Another problematic aspect of this study is that we used a discontinuous method of scoring orbicularis oris ultrasound exams (i.e., either positive or negative). A quantitative approach to assessment of normal and abnormal orbicularis oris development might be more appropriate given the likely construct that a continuum of differences exists in development of specific craniofacial structures [Johnston and Hunter, 1989; Johnston and Bronsky, 1995]. This point is illustrated by Figure 7, which shows an orbicularis oris muscle without a typical echogenic interruption as seen in many of the ‘positive’ cases but nonetheless with an abnormally thin appearance compared with the ‘normal’ images in Figure 1. A quantitative approach such as volumetric measurement based on standards for age and sex should allow for a more refined interpretation of normal and abnormal. A quantitative approach would also give a direct measure of reproducibility and inter-reviewer reliability, and would allow for replication in independent studies.
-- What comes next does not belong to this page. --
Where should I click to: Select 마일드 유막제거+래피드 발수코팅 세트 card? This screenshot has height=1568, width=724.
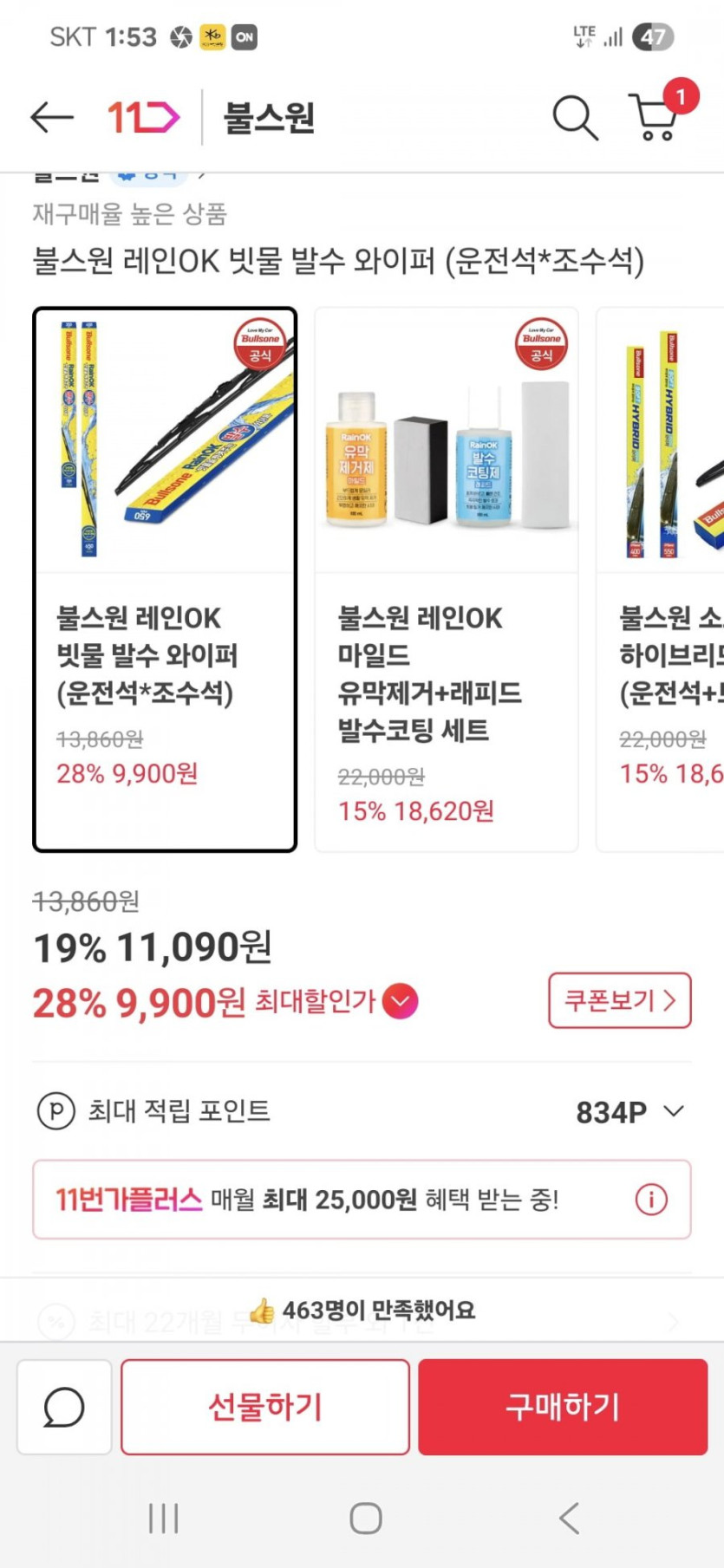[446, 579]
Inter-reviewer reliability was problematic in this study in that the actual number of scans scored positive by VH in both the study and control groups was notably less than that of the other two reviewers. However, an important observation is that the other two reviewers both agreed on all 15 of VH's positive scans. Such agreement implies that a discernible difference between ‘positive’ and ‘negative’ does exist. The photograph in Figure 4 suggests that VH was subjectively conservative in scoring scans as positive. Larger studies will be necessary to better assess the degree of inter-reviewer reliability. Such reliability needs to be established if this procedure is going to be of practical use in identifying individuals with orbicularis oris aberrations in future population studies of CL.

An example of orbicularis narrowing (small black arrows) but without overt, echogenic interruption.
In summary, we have shown in this study that ultrasonography may be a practical tool to further refine the phenotype of abnormal embryological maxillary process development as it relates to the genesis of CL. Defects of the orbicularis oris muscle may be a risk factor for having offspring with overt CL and genes involved with the development of this muscle may be likely candidates for clefting susceptibility.